His statements Tuesday did not budge Israel's leaders from their policy of not decrying recent Turkish actions and comments, and the country's top echelon continued to praise the relationship.
Barak, currently on a visit to Prague, said during a speech there on Tuesday that the Anatolian Eagle maneuvers had not been canceled, but postponed.
And then, for the second time in as many days, he reiterated Israel's "strategic ties" with Turkey, and Ankara's importance in the region, adding that because the relationship was important to both sides, it would not be harmed by the recent tension.
Another Israeli government official, however, was less charitable to the Turks, saying in response to Erdogan that "the Turkish government must decide whether it wants inflammatory diatribes, or pragmatism and cooperation for the benefit of Turkey. This choice must be clear and unambiguous."
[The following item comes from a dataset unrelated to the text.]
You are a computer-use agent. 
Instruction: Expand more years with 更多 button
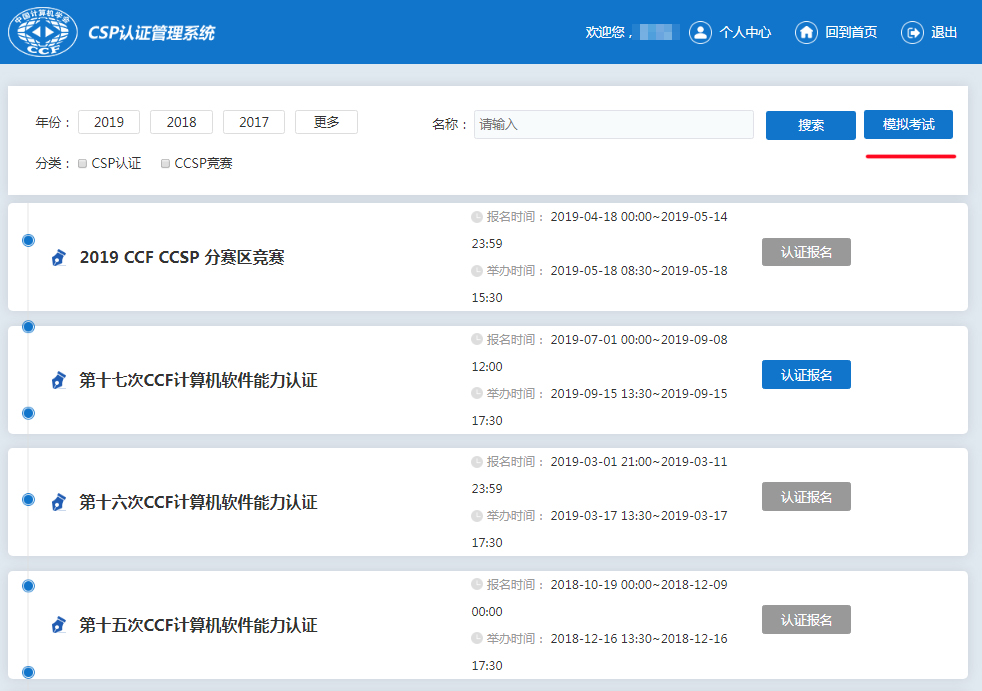[x=326, y=122]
According to Israeli officials, despite Erdogan's comments, Israel has received messages from Turkey in recent days urging it not to blow the matter out of proportion, to "let the wave pass" and not cause "collateral" damage to the multifaceted Israeli-Turkish relationship. In addition to a diplomatic side, that relationship also has strong tourism, economic and military components.
There are still many elements of the relationship that can be preserved, and getting into a public spitting match with the Turks at this time would only lead to a slippery slope that would harm Israel's interests, the official said.
Foreign Minister Avigdor Lieberman said that "the direction Turkey is taking is not good, growing closer to Syria, Hamas and Iran. It raises questions."
Vice Premier and Regional Cooperation Minister Silvan Shalom advised Ankara to "regain its composure."
Syria, meanwhile, praised Turkey for refusing to participate in the military exercise alongside Israeli forces. Speaking at a joint press conference in Aleppo with his Turkish counterpart, Ahmet Davutoglu, Muallem said it was "natural" for Syria to welcome the Turkish decision.
"The Turkish decision was made because of Turkey's position toward the Israeli aggression against the Gaza Strip" in December and January, he said, adding that Damascus welcomed the cancellation, "because Israel always attacks the Palestinian people, maintains an embargo on Gaza and rejects any Turkish effort to resume [Syrian-Israeli] peace talks."
Muallem added that "we encourage such cancellations as long as Israel is continuing its aggression and occupation [of Arab territories]."
Davutoglu said Erdogan would visit Damascus at the beginning of December.
In Lebanon, a senior Hamas official, Ali Baraka, said Turkey's actions underlined its "responsibility" toward the Palestinians.